Could you restate the entries below word for word and leave out the pictures?

(Stored data entries)
########

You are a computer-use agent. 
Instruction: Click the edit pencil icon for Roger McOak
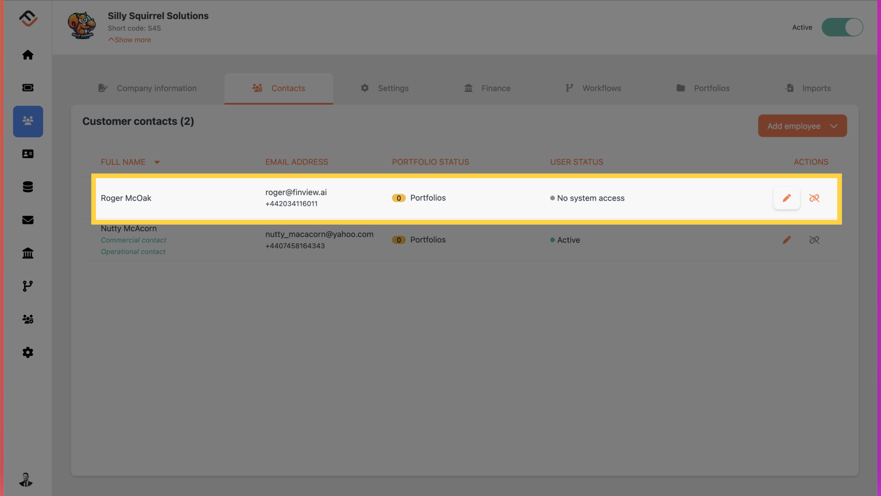(x=786, y=197)

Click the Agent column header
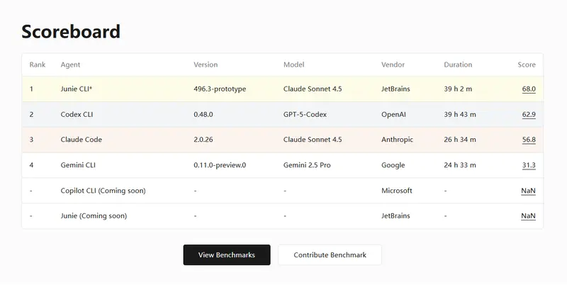tap(70, 65)
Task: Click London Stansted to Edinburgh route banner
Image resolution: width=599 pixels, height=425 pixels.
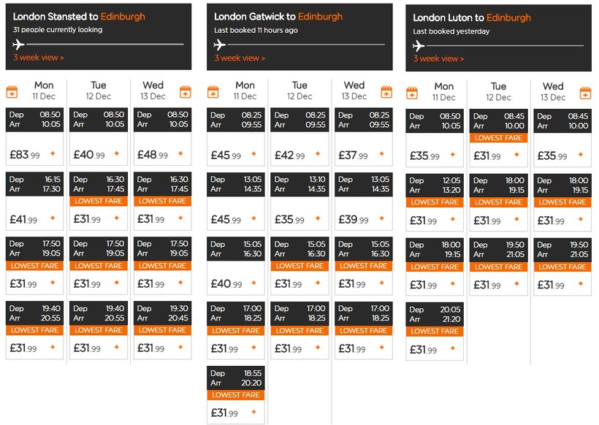Action: 99,37
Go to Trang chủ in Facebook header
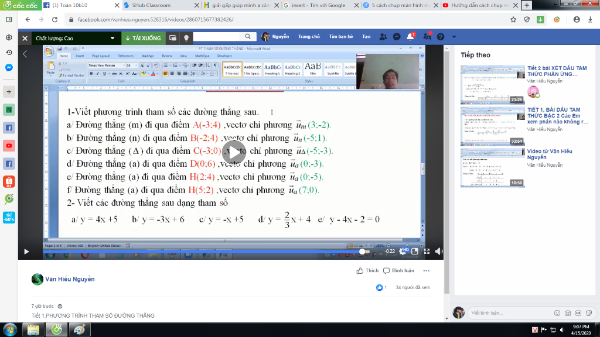This screenshot has width=600, height=337. point(309,37)
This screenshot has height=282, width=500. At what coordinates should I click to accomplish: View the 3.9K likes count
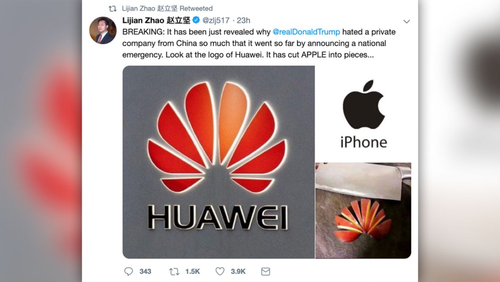(238, 271)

########

### Exercise solution:
You are a computer-use agent. 
Instruction: Click the edit pencil icon for Roger McOak
(x=786, y=197)

Click the Agent column header
tap(70, 65)
Task: Click London Stansted to Edinburgh route banner
Image resolution: width=599 pixels, height=425 pixels.
Action: 99,37
Go to Trang chủ in Facebook header
This screenshot has width=600, height=337. point(309,37)
This screenshot has height=282, width=500. At what coordinates should I click to accomplish: View the 3.9K likes count
(238, 271)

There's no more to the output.